Concilio de Éfeso (431)

Este concilio tuvo lugar en Éfeso (Asia Menor), del 22 de junio al 31 de julio del 431. Con él se abren una serie de concilios de índole cristológica. La motivación del concilio surge de un conflicto doctrinal. Nestorio, obispo de Constantinopla desde el 428, comenzó a predicar que María no se la podría llamar Madre de Dios (theótokos) porque entendía que Cristo era sólo el hombre en el que habitaba el Hijo de Dios y, en consecuencia, María era sólo Madre de un hombre. Esta doctrina fue considerada herética por Cirilo de Alejandría y por el papa Celestino (422-432), que en sendos sínodos la condenaron explícitamente. A pesar de esas condenas Nestorio persistió en su error. Para conseguir la paz en la Iglesia, el emperador Teodosio II (408-450) convocó un concilio ecuménico en Éfeso.
El concilio se reunió con un cierto retraso sobre la fecha prevista, aunque todavía no habían llegado los obispos antioquenos, ni los representantes del papa. Tomó esta iniciativa Cirilo de Alejandría, en contra del parecer de Candidiano, comisario imperial del concilio. Nestorio, a pesar de encontrarse ya en Éfeso, se negó a comparecer ante la asamblea sinodal. En la sesión de apertura se leyó un documento doctrinal de Cirilo sobre la unión hipostática de las dos naturalezas en Cristo. También se leyeron otros escritos: un florilegio de obras de los Padres de la Iglesia, las cartas intercambiadas entre Cirilo y Nestorio, la carta de Celestino a Nestorio y la carta de un sínodo de Alejandría del 430, seguida de doce anatematismos. También en esta sesión se dictó una sentencia condenando a Nestorio a deponer la dignidad episcopal. En la segunda sesión del concilio se incorporaron los legados romanos y aprobaron las actas de la sesión anterior. Entre tanto, llegaron los antioquenos con Juan de Antioquía a la cabeza, que molestos por la condena de Nestorio, reunieron un anticoncilio y declararon fuera de la comunión a Cirilo y a Memnón de Éfeso. A todo esto, el emperador pensó resolver esta embarazosa situación deponiendo a los principales responsables: Nestorio, Cirilo y Memnón. Después de varias sesiones el emperador disolvió el concilio y permitió a san Cirilo y a Memnón regresar a sus respectivas sedes, mientras que ordenó a Nestorio que se recluyera en un monasterio antioqueno y que Maximiano le sucediera en la sede de Constantinopla.
En resumen, se puede afirmar que la única decisión propia de este concilio fue la condena de Nestorio. Pero conviene tener en cuenta que dicha condena fue emitida después de la lectura de una serie de documentos doctrinales, cuya síntesis podría ser la siguiente: Cristo es un solo sujeto que resulta de una verdadera unión entre el Verbo de Dios y la naturaleza humana; por tanto, todo lo que realiza la naturaleza humana debe atribuirse al único sujeto, que es el Verbo de Dios encarnado, y de ahí que María pueda llamarse con propiedad Madre de Dios.
────
Di si cada afirmación concuerda con el texto sobre el Concilio de Éfeso, con un sí o un no y las palabras del texto que lo deciden, citadas tal cual. (a) Nestorio era obispo de Constantinopla desde el 428. (b) Nestorio compareció ante la asamblea del concilio en Éfeso. (c) Los legados romanos estuvieron presentes desde la sesión de apertura. Los ítems no hacen falta aquí.

■ Registros de posiciones objetivo:
────
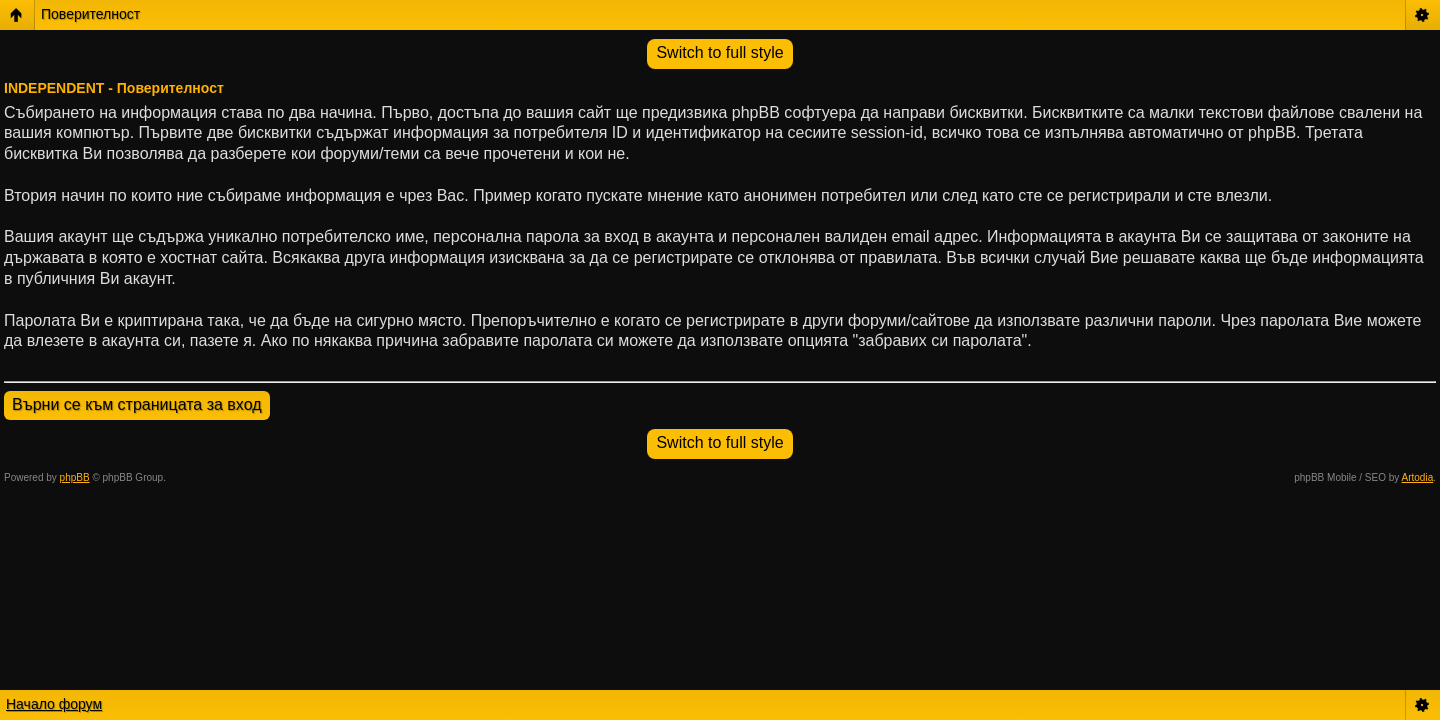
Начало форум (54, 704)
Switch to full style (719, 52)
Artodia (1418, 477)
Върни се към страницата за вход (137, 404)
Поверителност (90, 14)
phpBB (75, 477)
────
■ Respuesta:
(a) Sí: "Nestorio, obispo de Constantinopla desde el 428".
(b) No: "Nestorio, a pesar de encontrarse ya en Éfeso, se negó a comparecer ante la asamblea sinodal".
(c) No: "En la segunda sesión del concilio se incorporaron los legados romanos".